- **Data**
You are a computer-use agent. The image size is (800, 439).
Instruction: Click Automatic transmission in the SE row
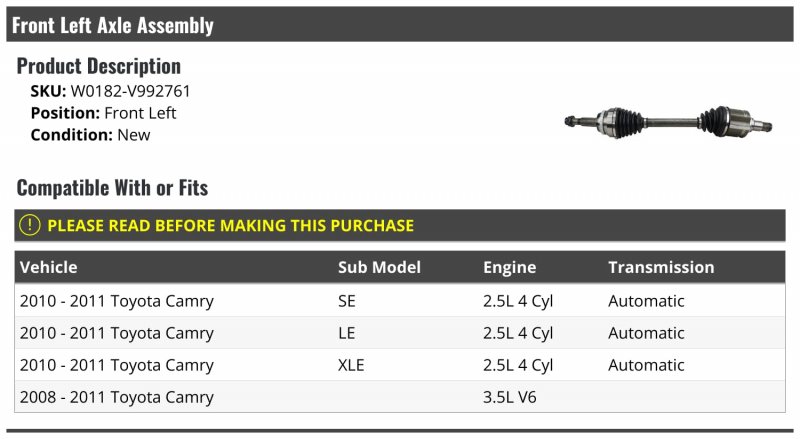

---

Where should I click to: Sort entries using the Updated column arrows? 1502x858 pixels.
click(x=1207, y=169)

--

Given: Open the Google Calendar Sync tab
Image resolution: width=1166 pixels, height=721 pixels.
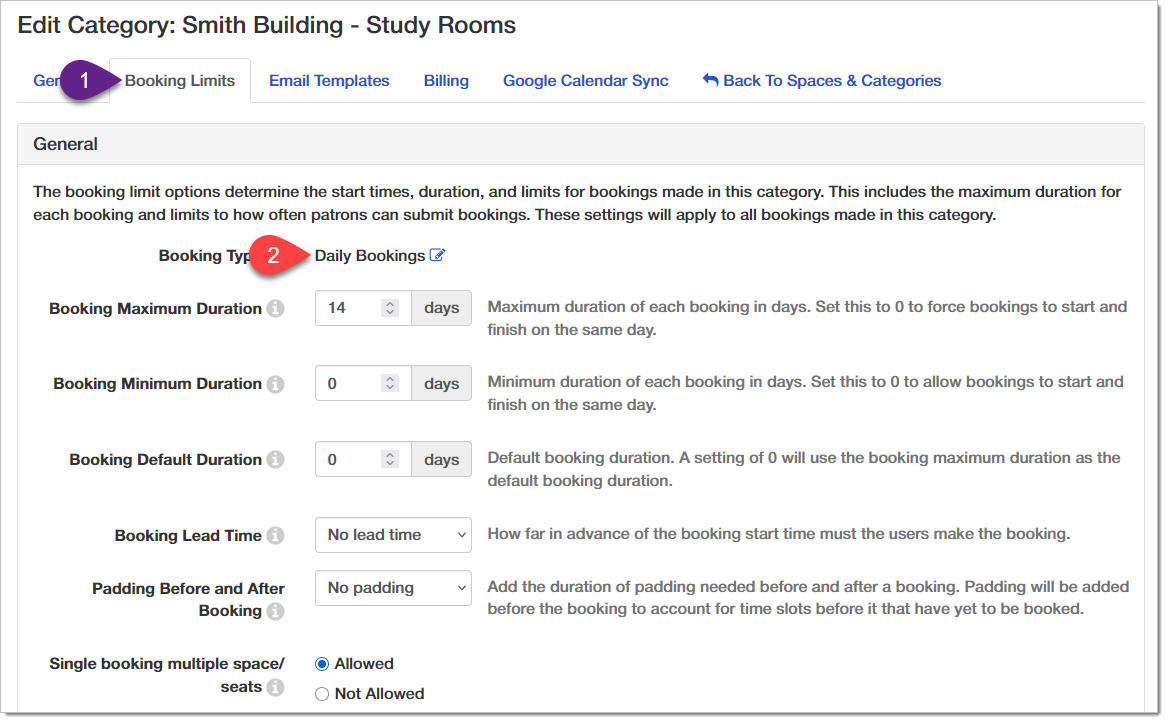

- **About this exercise**
Beginning at the line with "You are a computer-use" and stopping after the line with "Instruction: Click Automatic", please write out every line of the data above exactly and nothing else.

- **The answer**
You are a computer-use agent. The image size is (800, 439).
Instruction: Click Automatic transmission in the SE row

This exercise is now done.